As an economic historian, I cannot but think back to the origins of the welfare state, which occurred at the end of the first great globalization of 1840-1914. In several recent articles, Michael Huberman has convincingly shown that if anything trade and government intervention were positively related during the late 19th and early 20th centuries. For example, a range of labour market regulations was introduced across Europe, prohibiting night work for women and children, prohibiting child labour below certain ages, and introducing factory inspections. The period also saw the widespread introduction of old age, sickness and unemployment insurance schemes.

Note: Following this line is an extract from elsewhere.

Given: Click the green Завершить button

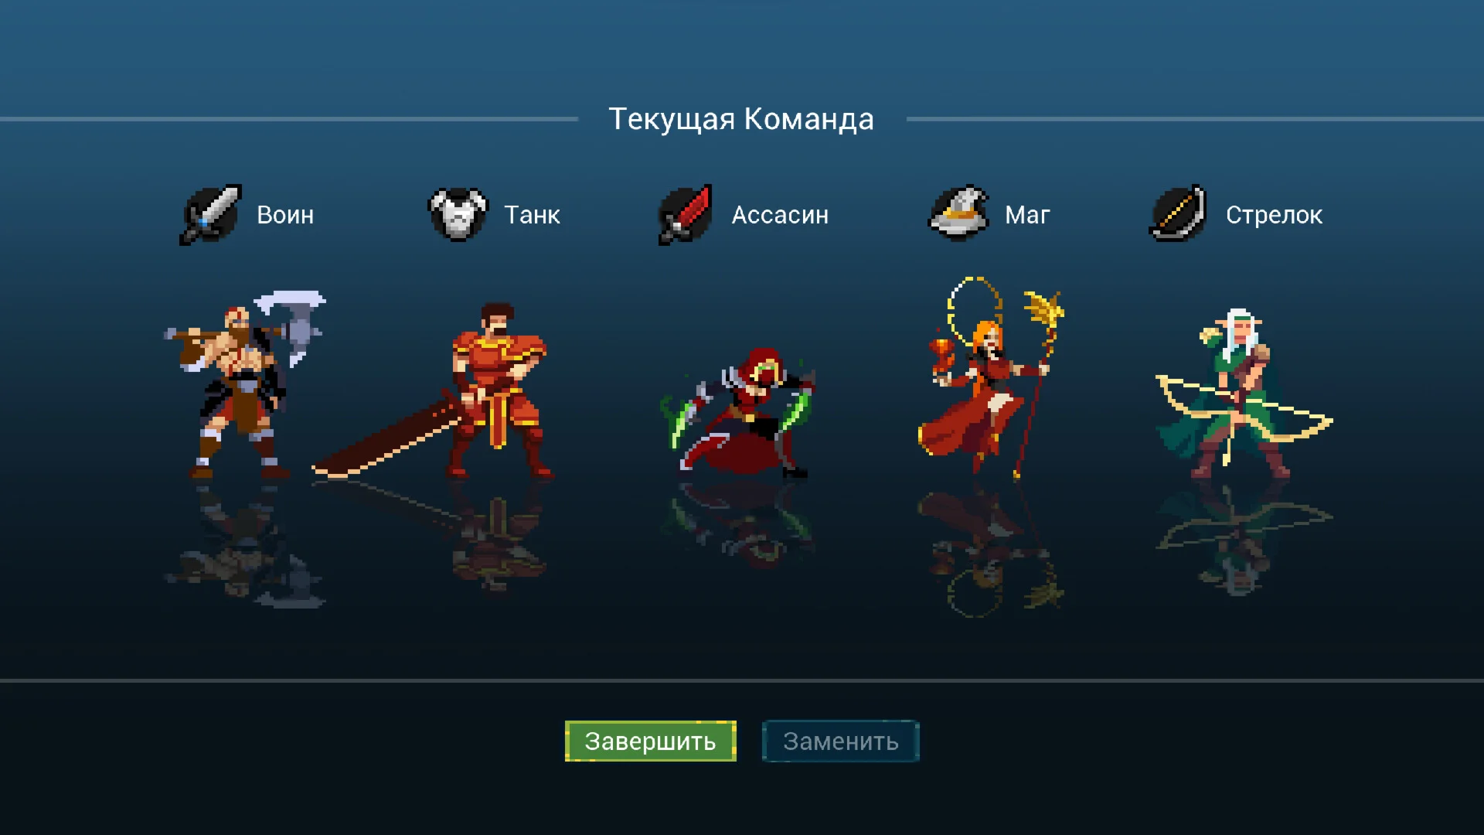Looking at the screenshot, I should click(651, 741).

Crucially, this "labour compact" as Huberman calls it was more advanced in those countries which were more open to trade. There is no evidence of a race to the bottom here: rather, governments in Belgium and elsewhere used the introduction of such reforms to secure the support of workers for free trade.The problem I have with this argument as it's applied today -- that we should secure support from unions for freer trade by giving them domestic concessions -- is that the trade-off may not be worth it anymore. Some level of government intervention is efficient; even Martin Feldstein supports the existence of mandatory Unemployment Insurance. Establishing a UI system in exchange for freer trade is thus a win-win from an efficiency standpoint.

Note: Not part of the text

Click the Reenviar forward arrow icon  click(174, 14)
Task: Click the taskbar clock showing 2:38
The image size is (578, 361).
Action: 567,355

But what if unions demand a massive and ultimately inefficient expansion of the UI system in exchange for supporting marginally more liberalised trade with China? Then the argument becomes quantitative: are the gains from more trade with China greater than the costs of a bloated UI system? It's no longer a win-win. The current version of this argument seems to assume either that the domestic concessions are efficient standing alone, or that their inefficiencies are tiny compared to the efficiency gains from freer trade. That won't always be the case.
The efficiency gains from freer trade are subject to diminishing returns -- as world trade slowly becomes more free, the efficiency gains from further trade liberalisation become progressively smaller. The domestic concessions used to secure support for freer trade are not subject to diminishing returns. Unless politicians progressively scale down the size of these domestic concessions (highly unlikely), then using domestic concessions to secure support for freer trade may well prevent the world from getting to a state of free trade. The inefficiencies of the domestic concessions will eventually outweigh the efficiency gains of further trade liberalisation.
To be clear: I'm not arguing that we're in this position now. Not even close. I'd support significantly more transition assistance for displaced workers, among other reforms. But I'm wary of the argument that the ticket to a state of free trade is domestic concessions.